*Items:*
****
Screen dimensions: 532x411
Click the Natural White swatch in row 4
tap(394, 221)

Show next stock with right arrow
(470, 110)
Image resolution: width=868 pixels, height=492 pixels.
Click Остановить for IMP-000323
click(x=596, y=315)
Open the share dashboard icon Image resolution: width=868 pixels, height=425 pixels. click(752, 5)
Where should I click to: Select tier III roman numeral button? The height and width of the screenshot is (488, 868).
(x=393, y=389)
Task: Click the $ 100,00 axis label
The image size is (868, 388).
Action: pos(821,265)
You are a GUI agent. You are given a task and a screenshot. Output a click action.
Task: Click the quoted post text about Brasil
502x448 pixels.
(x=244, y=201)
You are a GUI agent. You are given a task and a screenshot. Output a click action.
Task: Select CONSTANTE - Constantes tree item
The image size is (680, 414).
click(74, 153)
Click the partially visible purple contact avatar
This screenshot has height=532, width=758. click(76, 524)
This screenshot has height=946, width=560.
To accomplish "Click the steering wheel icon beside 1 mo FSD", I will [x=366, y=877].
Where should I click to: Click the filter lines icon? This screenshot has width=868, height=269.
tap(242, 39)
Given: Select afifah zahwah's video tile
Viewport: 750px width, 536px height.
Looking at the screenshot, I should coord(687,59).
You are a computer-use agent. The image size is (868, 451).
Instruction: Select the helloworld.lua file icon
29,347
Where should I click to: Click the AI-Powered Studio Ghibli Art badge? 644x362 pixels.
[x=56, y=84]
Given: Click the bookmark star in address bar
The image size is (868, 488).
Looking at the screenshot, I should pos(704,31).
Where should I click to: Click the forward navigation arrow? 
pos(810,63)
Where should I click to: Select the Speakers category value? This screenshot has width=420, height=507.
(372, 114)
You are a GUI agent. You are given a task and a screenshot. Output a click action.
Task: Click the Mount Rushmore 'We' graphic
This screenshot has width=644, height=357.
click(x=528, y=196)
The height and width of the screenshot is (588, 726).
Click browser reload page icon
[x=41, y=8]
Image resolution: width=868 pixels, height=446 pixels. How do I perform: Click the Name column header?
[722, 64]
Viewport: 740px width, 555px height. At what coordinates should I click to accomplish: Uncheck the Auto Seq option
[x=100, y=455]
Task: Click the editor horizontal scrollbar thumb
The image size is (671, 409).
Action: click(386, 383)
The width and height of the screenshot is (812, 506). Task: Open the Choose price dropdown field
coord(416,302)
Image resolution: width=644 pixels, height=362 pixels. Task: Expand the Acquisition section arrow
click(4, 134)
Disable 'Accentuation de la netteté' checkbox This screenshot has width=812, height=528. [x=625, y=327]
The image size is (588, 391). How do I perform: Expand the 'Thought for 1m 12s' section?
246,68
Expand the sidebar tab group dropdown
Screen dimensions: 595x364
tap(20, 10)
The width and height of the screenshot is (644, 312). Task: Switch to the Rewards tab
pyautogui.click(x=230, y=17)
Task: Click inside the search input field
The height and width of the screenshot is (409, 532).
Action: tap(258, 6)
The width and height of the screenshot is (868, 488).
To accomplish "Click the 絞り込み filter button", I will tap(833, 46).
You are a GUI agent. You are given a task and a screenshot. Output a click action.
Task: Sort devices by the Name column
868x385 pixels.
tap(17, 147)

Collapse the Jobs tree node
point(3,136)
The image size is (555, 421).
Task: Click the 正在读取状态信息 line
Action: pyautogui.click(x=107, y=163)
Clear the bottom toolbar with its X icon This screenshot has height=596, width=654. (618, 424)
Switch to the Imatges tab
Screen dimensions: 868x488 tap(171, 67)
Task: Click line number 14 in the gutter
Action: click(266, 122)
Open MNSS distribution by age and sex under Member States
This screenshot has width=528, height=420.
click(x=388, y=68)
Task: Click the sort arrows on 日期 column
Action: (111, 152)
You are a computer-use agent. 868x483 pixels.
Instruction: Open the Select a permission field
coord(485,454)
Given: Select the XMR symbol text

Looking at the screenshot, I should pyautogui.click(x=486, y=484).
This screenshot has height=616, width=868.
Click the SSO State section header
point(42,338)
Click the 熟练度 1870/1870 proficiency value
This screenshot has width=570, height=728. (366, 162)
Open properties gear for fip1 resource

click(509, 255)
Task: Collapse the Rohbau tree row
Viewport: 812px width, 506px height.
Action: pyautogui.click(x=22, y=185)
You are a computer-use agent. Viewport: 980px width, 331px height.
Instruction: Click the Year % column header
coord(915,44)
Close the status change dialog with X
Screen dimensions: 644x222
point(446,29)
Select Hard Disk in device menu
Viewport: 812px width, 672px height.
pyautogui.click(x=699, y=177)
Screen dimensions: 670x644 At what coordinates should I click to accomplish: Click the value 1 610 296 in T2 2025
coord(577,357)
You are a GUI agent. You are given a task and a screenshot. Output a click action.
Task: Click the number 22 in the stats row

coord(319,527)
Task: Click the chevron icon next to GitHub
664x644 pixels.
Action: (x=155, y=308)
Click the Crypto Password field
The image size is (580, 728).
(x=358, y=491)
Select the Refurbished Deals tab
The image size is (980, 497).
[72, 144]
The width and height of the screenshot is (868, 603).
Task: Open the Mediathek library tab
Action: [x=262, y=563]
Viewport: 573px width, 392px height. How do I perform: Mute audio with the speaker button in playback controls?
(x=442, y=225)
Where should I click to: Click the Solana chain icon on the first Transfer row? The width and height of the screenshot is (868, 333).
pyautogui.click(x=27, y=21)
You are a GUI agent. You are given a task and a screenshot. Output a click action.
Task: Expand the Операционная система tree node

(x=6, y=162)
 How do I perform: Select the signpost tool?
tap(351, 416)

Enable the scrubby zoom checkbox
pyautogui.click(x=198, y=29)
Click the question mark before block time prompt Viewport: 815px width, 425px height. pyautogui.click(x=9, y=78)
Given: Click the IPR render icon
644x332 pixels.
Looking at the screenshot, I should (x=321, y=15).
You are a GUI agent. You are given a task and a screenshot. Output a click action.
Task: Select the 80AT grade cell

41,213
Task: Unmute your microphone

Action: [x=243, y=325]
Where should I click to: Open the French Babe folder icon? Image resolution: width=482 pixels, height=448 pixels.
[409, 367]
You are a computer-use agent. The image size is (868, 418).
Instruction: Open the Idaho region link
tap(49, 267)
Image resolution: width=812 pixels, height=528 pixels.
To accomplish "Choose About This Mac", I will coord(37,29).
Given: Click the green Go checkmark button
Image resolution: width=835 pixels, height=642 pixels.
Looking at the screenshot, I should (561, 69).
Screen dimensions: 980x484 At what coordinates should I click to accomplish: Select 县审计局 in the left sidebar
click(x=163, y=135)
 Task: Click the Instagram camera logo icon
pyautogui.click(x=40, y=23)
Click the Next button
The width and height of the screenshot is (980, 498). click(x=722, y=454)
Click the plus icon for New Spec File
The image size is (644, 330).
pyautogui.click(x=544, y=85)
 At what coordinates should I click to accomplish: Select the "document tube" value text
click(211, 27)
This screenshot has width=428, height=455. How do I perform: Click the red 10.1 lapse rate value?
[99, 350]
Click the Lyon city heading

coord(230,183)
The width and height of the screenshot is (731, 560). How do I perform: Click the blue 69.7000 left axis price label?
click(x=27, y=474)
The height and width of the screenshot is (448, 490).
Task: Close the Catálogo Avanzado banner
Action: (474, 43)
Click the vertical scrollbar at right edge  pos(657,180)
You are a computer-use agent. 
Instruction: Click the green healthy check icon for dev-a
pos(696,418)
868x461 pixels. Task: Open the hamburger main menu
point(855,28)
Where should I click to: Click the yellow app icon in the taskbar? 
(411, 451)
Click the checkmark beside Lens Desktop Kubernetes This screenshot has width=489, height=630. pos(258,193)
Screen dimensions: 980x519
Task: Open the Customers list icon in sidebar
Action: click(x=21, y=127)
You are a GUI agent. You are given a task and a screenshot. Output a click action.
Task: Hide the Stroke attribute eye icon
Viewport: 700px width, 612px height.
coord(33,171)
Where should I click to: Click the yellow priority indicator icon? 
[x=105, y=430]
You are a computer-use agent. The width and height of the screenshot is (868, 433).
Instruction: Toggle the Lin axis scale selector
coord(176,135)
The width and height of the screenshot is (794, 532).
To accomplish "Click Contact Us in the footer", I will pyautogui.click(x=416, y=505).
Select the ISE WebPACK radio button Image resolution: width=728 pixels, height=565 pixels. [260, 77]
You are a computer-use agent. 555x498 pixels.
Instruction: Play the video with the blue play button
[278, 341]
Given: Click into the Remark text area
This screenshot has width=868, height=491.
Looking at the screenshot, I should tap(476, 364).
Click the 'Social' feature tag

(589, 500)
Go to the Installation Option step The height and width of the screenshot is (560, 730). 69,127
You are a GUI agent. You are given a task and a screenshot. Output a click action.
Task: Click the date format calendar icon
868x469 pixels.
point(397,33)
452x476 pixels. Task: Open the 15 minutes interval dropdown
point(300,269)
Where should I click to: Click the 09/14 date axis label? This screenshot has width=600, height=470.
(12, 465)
****
*Exercise goal:* Format the lines of the records from the line with "You are a computer-use agent. The image size is (868, 418)." up to and including the line with "Click the vertical" as a numbered list, leaving out any blank lines. Include only those lines.

*Answer for the task:*
1. You are a computer-use agent. The image size is (868, 418).
2. Instruction: Open the Idaho region link
3. tap(49, 267)
4. Image resolution: width=812 pixels, height=528 pixels.
5. To accomplish "Choose About This Mac", I will coord(37,29).
6. Given: Click the green Go checkmark button
7. Image resolution: width=835 pixels, height=642 pixels.
8. Looking at the screenshot, I should (561, 69).
9. Screen dimensions: 980x484 At what coordinates should I click to accomplish: Select 县审计局 in the left sidebar
10. click(x=163, y=135)
11.  Task: Click the Instagram camera logo icon
12. pyautogui.click(x=40, y=23)
13. Click the Next button
14. The width and height of the screenshot is (980, 498). click(x=722, y=454)
15. Click the plus icon for New Spec File
16. The image size is (644, 330).
17. pyautogui.click(x=544, y=85)
18.  At what coordinates should I click to accomplish: Select the "document tube" value text
19. click(211, 27)
20. This screenshot has width=428, height=455. How do I perform: Click the red 10.1 lapse rate value?
21. [99, 350]
22. Click the Lyon city heading
23. coord(230,183)
24. The width and height of the screenshot is (731, 560). How do I perform: Click the blue 69.7000 left axis price label?
25. click(x=27, y=474)
26. The height and width of the screenshot is (448, 490).
27. Task: Close the Catálogo Avanzado banner
28. Action: (474, 43)
29. Click the vertical scrollbar at right edge  pos(657,180)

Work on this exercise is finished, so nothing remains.